I use standard deviation channel and linear regression channel to set up a trade

In my Think Or Swim (TOS) program I use 9 months SPX chart with two studies – a standard deviation channel and 50 day linear regression channel. They are set up to represent 1st standard deviation and 2nd standard deviation.

When placing my call spreads I want the short strike to be as close to the 2nd standard deviation as possible or above it. But when opening that spread I want to collect min 30 dollars premium.

When opening my put spreads I use delta 8 – 10 for my short strike to open the spreads.

This increased my probability of success to 92%

I trade SPX options spreads with 40 dollar wide strikes

I started opening new spreads with five dollar wide spreads. But my goal is to reach a 40 dollar wide spread before I start adding more contracts. I believe, wider spread is better than narrower.

Why is wider spread better?

First of all, it is safer and you actually risk less money if the trade goes against you. You receive more credit per contract and commissions are same as if you traded a narrow spread.

For example, if you open a five dollar spread, you receive 30 dollars premium and pay approx. $11 in commissions (depends on which broker you trade with). With a 15 dollar spread you get 80 dollars premium and also pay approx. $11 in commissions.

To get 80 dollars premium, you would have to open at least 3 contracts (assuming each can bring 30 dollars only) and with that, you will pay around 20 dollars in commissions.
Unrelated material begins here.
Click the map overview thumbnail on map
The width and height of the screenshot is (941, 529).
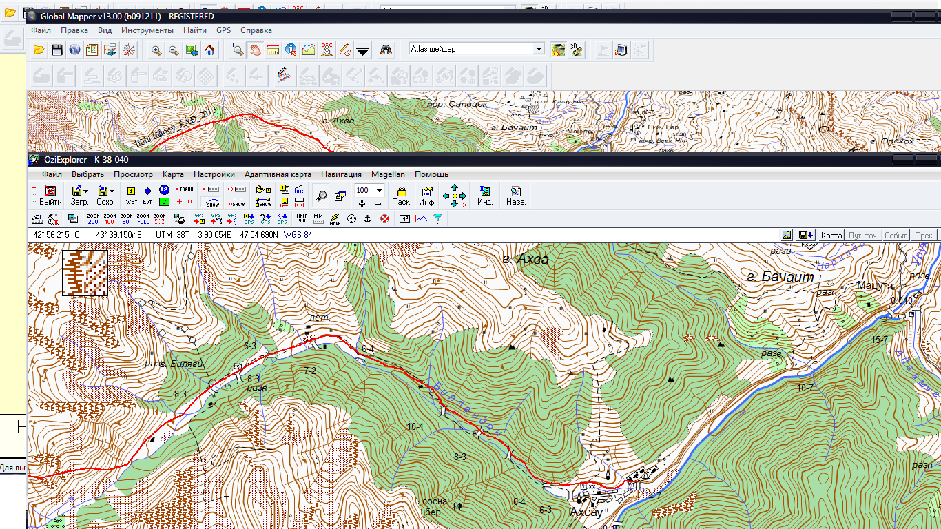tap(85, 273)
The chance that the price of SPX slices thru both strikes is lesser with wider spread, so potential loss is smaller compared to a full loss of more contracts of a narrow spread. And here is the safety of the trade. If for example you trade a 2035/2040 put spread and 2000/2040 put spread, it is very likely for SPX to drop below 2035. And if that happens, this trade is in full loss, while the second trade is still only slightly in relatively good shape as you are losing only a small portion of the entire risk.

For this reason I will be widening my spreads as time goes on.

I open SPX options spreads on Tuesdays

I do not open trades on Mondays and Fridays. I have seen experienced traders avoiding these days. I do not know the details why, but I adopted that policy. John Carter for example doesn’t open trades on Fridays (maybe because they are expiration days). Other traders and schools do not open trades on Mondays. So do I.

However, as my account grows I plan on opening trades not only on Tuesdays, but Wednesdays and Thursdays too.

Defending my trades

This is the hard part. I didn’t like defending trades. If I had to defend trades or close them, it was always for a loss and I hate taking a loss. All my search for a strategy was to find one where I do not have to defend a trade.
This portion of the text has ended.